Many emerging eCommerce brands start solely online and, once established, consider the option to branch out into brick and mortar stores, either through wholesale or their own operations.
Aussie mattress company Koala has complemented the direct to consumer model successfully with the use of smart packaging. The Koala name has become synonymous with the unboxing experience, having been the first mattress company in Australia to throw out the traditional mattress purchase and delivery experience. The Koala mattress is ordered online and delivered on, same day in a compressed package. The brand has capitalised on this fuss-free, fun customer experience, which has facilitated its growth into other key home furnishing areas like couches and even desks.

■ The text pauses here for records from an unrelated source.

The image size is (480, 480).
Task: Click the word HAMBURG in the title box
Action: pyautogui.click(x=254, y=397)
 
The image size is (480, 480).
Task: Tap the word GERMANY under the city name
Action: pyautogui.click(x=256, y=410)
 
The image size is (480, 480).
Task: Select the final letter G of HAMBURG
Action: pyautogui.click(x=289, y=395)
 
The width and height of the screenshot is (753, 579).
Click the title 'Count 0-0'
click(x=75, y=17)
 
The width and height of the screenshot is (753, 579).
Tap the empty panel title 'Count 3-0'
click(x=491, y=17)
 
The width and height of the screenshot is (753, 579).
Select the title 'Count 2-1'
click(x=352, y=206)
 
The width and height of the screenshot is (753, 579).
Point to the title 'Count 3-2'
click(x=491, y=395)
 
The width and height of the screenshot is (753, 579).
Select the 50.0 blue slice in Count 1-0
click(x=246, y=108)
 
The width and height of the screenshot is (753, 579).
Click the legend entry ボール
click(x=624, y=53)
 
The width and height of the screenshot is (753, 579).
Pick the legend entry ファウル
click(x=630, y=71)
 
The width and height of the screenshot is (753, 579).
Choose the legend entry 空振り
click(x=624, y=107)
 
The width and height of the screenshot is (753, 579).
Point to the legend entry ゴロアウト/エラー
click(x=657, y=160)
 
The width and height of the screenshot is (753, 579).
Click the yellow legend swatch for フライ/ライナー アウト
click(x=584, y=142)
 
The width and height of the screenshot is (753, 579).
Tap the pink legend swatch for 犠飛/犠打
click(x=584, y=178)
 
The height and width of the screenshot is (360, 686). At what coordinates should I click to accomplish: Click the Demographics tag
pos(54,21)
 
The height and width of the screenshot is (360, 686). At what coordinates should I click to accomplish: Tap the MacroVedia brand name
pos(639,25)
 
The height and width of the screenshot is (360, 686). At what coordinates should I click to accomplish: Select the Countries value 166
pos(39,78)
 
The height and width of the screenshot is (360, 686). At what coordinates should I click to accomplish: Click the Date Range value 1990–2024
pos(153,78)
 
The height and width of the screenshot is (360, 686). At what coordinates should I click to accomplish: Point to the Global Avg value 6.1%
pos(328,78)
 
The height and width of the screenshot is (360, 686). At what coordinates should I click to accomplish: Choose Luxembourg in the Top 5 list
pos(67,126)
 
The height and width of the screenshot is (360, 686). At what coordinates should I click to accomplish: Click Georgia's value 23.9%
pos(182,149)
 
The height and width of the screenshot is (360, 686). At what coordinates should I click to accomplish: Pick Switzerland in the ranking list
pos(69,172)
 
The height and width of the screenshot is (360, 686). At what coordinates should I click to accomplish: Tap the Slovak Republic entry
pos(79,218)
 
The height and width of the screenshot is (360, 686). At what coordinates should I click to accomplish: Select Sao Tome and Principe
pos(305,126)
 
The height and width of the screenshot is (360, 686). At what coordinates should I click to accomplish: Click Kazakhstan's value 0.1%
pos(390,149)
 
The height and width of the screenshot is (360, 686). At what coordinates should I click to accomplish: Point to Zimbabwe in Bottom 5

On the other end of the spectrum, you’ll find fashion brands, which increasingly are operating on a pre-order model. Instead of buying huge runs of styles and reducing prices to clear stock, emerging and exclusive designers in Australia would rather market limited drops and encourage shoppers to pre-order. This way, brands can reduce waste, operating sustainably and ensuring minimal profit loss.
If you’re scrolling through Instagram and seeing a sponsored advertisement for a product in line with your lifestyle, this business likely uses the direct to consumer model.
Businesses using the direct to consumer model have the ability to communicate directly to their customers, learn about their consumer habits and hold onto this customer data. Brands can launch sporadic sales and events online and market via email whenever they choose to. This mightn’t sound like a luxury. However, not too long ago, this was not an option for brands. Direct to consumer brands cultivate relationships with their customers in the most intimate way possible, digitally.
With direct to consumer being the preferred business model for many online brands, custom packaging has never been more necessary.
Once upon a time, brands would need to rely on a third party to promote just their product and not their brand and brand values. Brands would need to use traditional advertising modes to convey their story.
You could say custom packaging has inadvertently replaced the brick and mortar experience. Where in a store you’d have the brand’s DNA communicated to you through visual merchandising, design and even the retail assistant, the packaging is a brand’s chance to communicate this directly to the customer, in their own home. How intimate!
For example, Dimple, an Australian direct to consumer contact lens subscription service that used custom packaging to create a point of difference from their competitors. Dimple’s packaging sets them apart from any other contact lens provider as it’s visually stimulating and practical. The packaging is colourful, in wider and flatter boxes than traditional contact lens boxes. The monthly subscription arrives in mailers that fit neatly inside standard letterboxes.
“An essential part of our business is our brand experience, and being a direct-to-consumer business, the packaging is an important customer touchpoint.” — Dimple.
The unboxing of a product carries a symbolic weight in the cycle of the transaction. When a customer receives your product, you have their full attention, and it’s the perfect chance to make an impact.
Custom packaging has the ability to speak to consumers through authentic physical branding. Packaging is one of your brand’s few chances to speak to customers offline, and consistent use of creative packaging can convert once-off customers to loyal brand advocates.
Although we understand cost is a major contributor, If you think brown box packaging is sufficient, you’re at the mercy of your competitors who have made the unboxing experience much more excitable for your customer — don’t fall behind!